Tobis is of course writing of climate change and of course is condemning those who don’t adopt his vision of the future, a future where our ‘inaction’ in curbing the burning of fossil fuels creates a planetary hell.
He wants us to build for the future, a greener place unperturbed by human contributions to global warming. In exhorting us to do this he is ignoring the present–a present where renewable energy is set to increase by 33% over the next five years, according to the IEA, after growing 9% in 2015. Global emissions have plateaued for three years, again according to the IEA. These and other actions (the adoption of electric and hybrid vehicles, reforestation, etc.) have already rendered RCP 8.5 inoperative. We may not be doing enough to address climate change, depending on your point of view, but we are doing a lot.

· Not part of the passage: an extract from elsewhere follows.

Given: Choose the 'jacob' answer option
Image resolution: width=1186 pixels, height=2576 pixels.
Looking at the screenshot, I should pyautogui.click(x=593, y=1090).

To adopt his vision–building for a greener future for distant generations, we will have to make sacrifices. Well, not ‘we’–those who will pay the price will be those in the developed world who are poor, and those throughout the developing world. Tobis has insisted for most of this decade that we need to get to net zero emissions almost immediately. It is a draconian remedy, and one we are naturally reluctant to adopt without a clearer idea of what the future holds. Tobis doesn’t describe a future–not one based on our continuing in our evil ways, nor one where we successfully convert our entire way of living to satisfy his concerns.
But it is obvious that we will not have resources to build for a Utopian future with zero carbon emissions and address the clear and present environmental dangers we can see clearly by looking at the past. Those who have provided estimates for conversion to a green life have used figures in the tens of trillions of US dollars.
Here in America we can see that cities like Houston and Miami are vulnerable to hurricanes, and modest sea level rise coupled with large-scale subsidence makes them a ‘bowling pin for the gods.’ The same is true internationally, for cities like Manila, Havana and many more.
My very good friend and co-author Steve Mosher is enjoying a period of well-deserved recognition for his statement “We don’t even plan for the past.” And clearly we don’t.
But we could. Countries like the Netherlands and cities like Tokyo have addressed vulnerabilities highlighted by past storms or sea level rise and have managed to prosper despite these efforts. For a fraction of the money needed to eliminate fossil fuel emissions we could retrofit coastal cities (instead of rebuilding them in the same mindless manner we have rebuilt them before) and move people out of flood plains and river deltas (yes, even in Bangladesh).
We should build for the past–it is a far clearer guide to the dangers we will face than that provided by climate models and the fever dreams of those too long focused on the perils of CO2. After all, if the past is not there to learn from, why do we have a memory?
But we should remember the future. It exists and although it is uncertain, it should be a part of our planning.
We could prepare agriculture and agriculturists for the coming decades. We could build a safety margin in our construction to allow for sea level rise and higher temperatures, more violent storms and more frequent local flooding. Incorporating these into planning for future construction would be, again, an order of magnitude less expensive than tearing the planet apart and rebuilding it on an emissions-free model.
Michael Tobis is a terribly conflicted man. He is admirably concerned about the future of the planet, something that has caused him to make very poor choices in how he behaves in public discourse. We can admire his concern while lamenting his behavior. He is certainly not an optimist–so perhaps we can adopt the optimism on his behalf and remind him that not all is lost.
It isn’t even always all that serious.